■ WORK TASK 1 ■
Copy the passage of the North Carolina employment report from "Employment Edged Up" to "persisted into November.".
■ WORK TASK 2 ■
Which metropolitan areas does the North Carolina employment report name as having lower employment over the month?
[DOCUMENT EXTRACT]
Employment Edged Up in North Carolina as the Region's Economy Firmed in November
Labor market conditions remained soft in North Carolina during October as few private sector jobs were created, and unemployment remained well above the national average. In addition, results from our own Carolinas Survey of Business Activity survey suggested that weak labor market conditions in the region persisted into November.
Payroll employment in North Carolina (seasonally adjusted) increased by 5,500 in October. The gain was driven mostly by a jump in government sector employment. State government employment rose by 2,800 net new workers last month after increasing 2,300 in September. The state has been adding back workers since June after a long series of monthly declines. By contrast, local government employment was also up, but has seen wide month-to-month swings in employment for several months now. Private sector payrolls increased by just 700 in the state. While the important professional and business services and education and health services sectors added roughly 3,500 jobs each in October, those increases were mostly offset by weakness in the goods-producing industries. Both manufacturing (−1,700) and construction (−1,800) shed jobs during the month. On the service-providing side, trade, transportation and utilities also experienced a large decline over the month. Most of the new jobs in October were created around the Raleigh-Durham, Greensboro, and Greenville metropolitan areas. Asheville saw the largest decline over the month, although employment was down in the Charlotte, Hickory-Lenoir-Morganton, and Wilmington MSAs as well.
[/DOCUMENT EXTRACT]
[DATASET EXCERPTS]
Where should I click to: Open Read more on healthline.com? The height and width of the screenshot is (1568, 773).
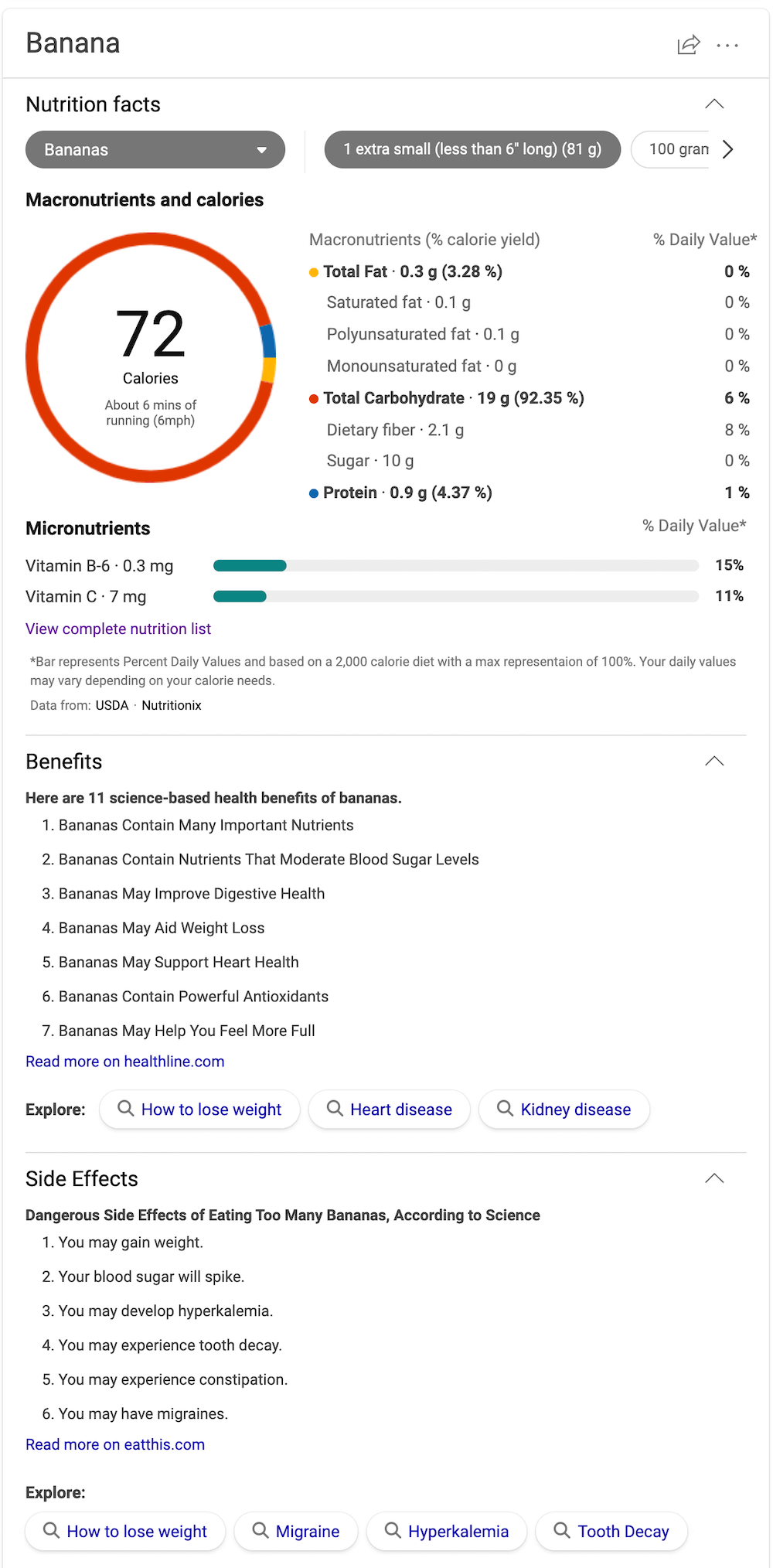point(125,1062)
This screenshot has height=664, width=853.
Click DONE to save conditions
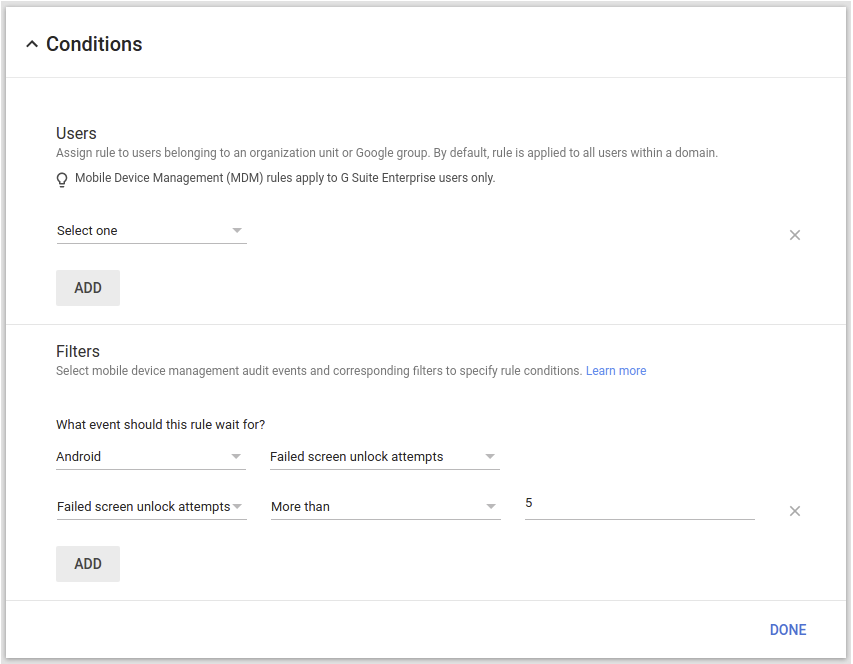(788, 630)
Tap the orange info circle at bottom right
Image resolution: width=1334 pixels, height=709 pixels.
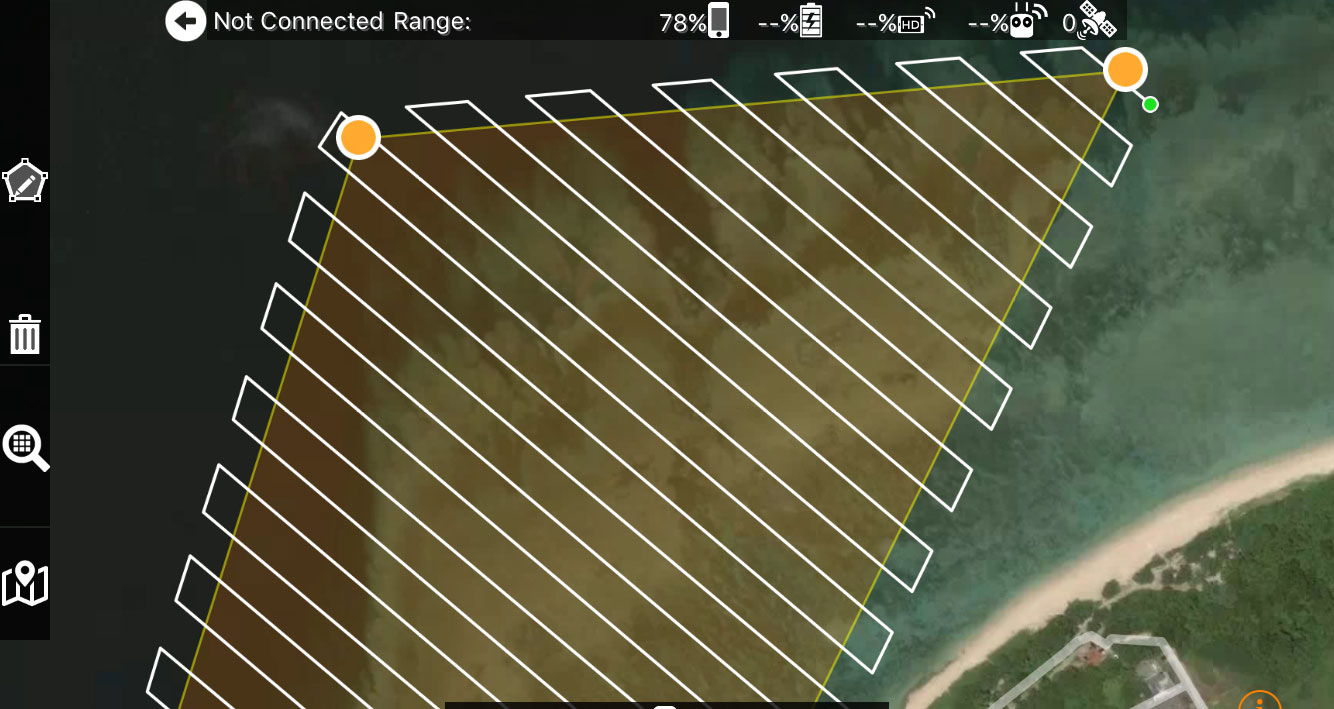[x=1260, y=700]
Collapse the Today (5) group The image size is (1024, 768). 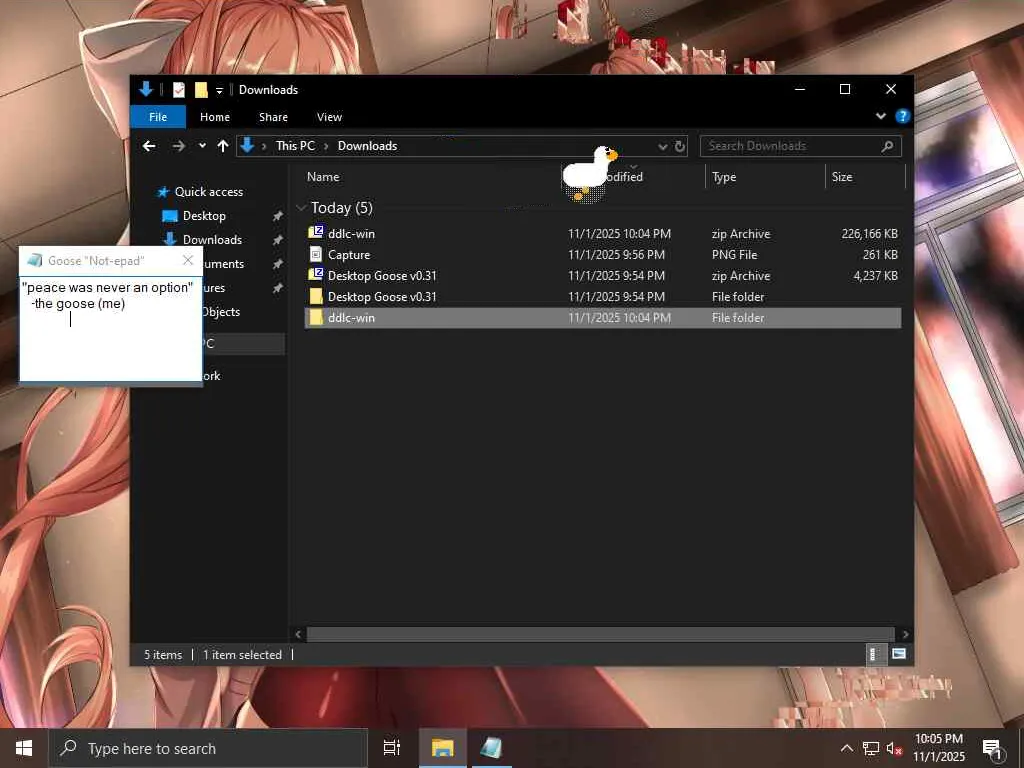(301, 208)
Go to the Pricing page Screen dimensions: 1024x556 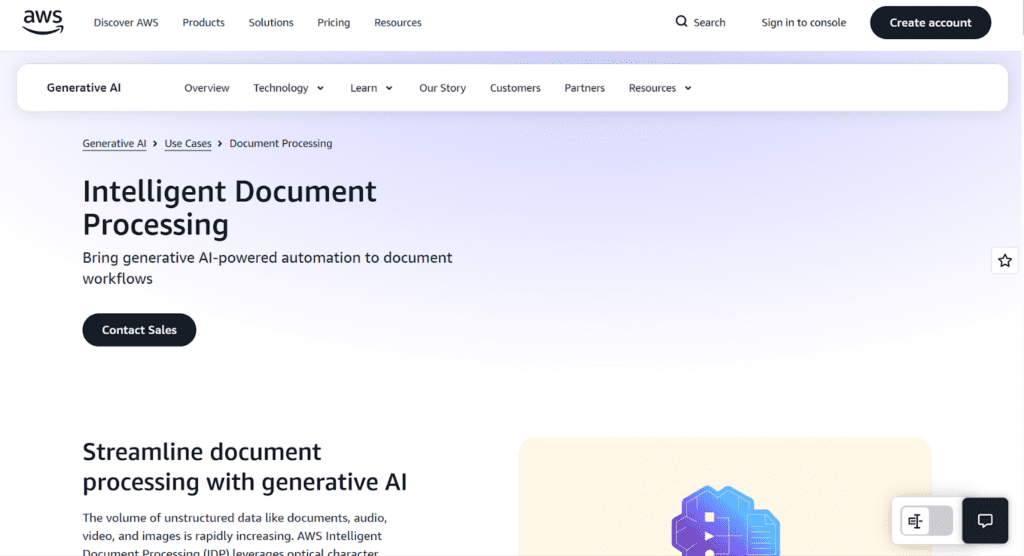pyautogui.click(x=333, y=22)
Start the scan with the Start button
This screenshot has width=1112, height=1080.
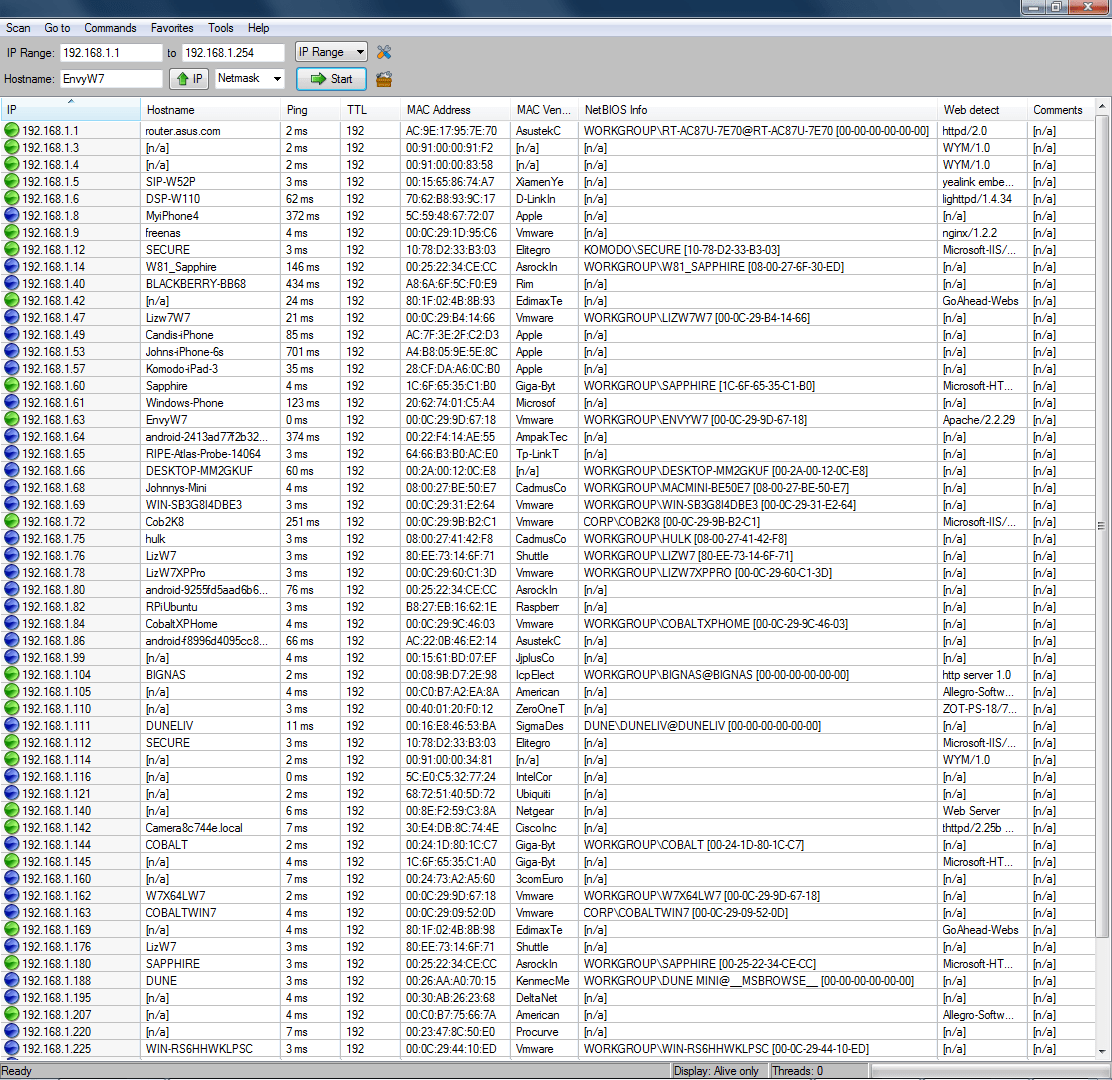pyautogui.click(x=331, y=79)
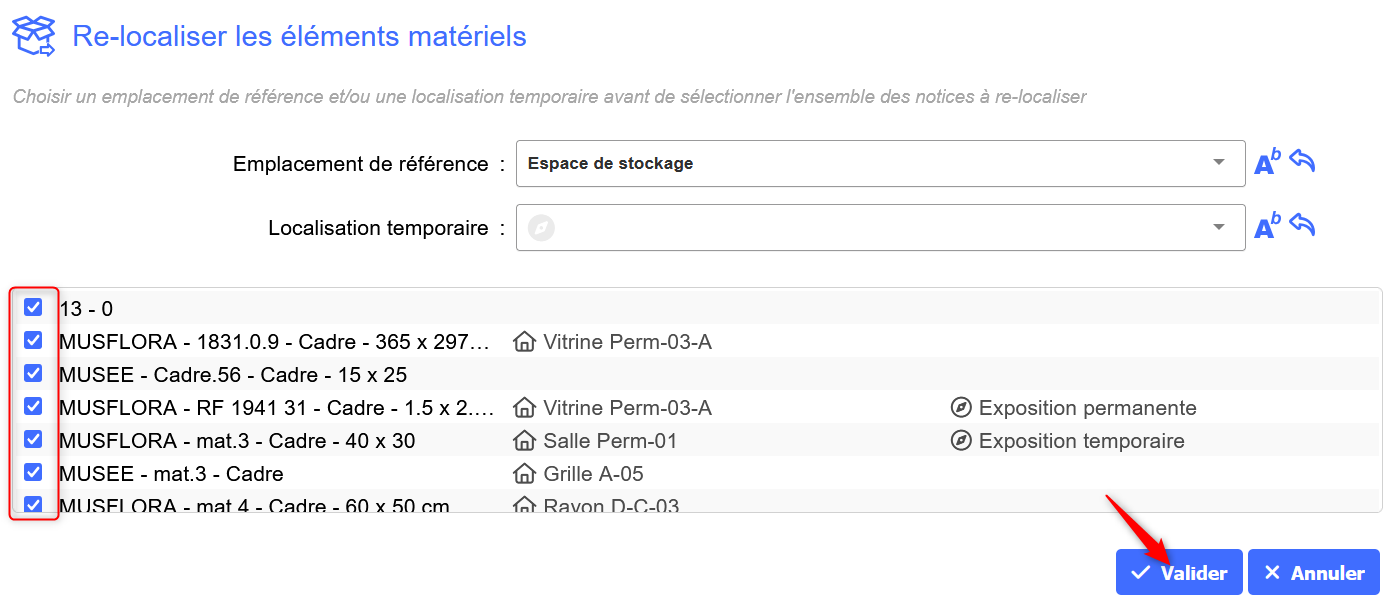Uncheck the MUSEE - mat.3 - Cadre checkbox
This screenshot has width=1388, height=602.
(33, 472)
[/DATASET EXCERPTS]
■ ANSWER AREA 1 ■
Employment Edged Up in North Carolina as the Region's Economy Firmed in November
Labor market conditions remained soft in North Carolina during October as few private sector jobs were created, and unemployment remained well above the national average. In addition, results from our own Carolinas Survey of Business Activity survey suggested that weak labor market conditions in the region persisted into November.

■ ANSWER AREA 2 ■
Asheville, Charlotte, Hickory-Lenoir-Morganton, Wilmington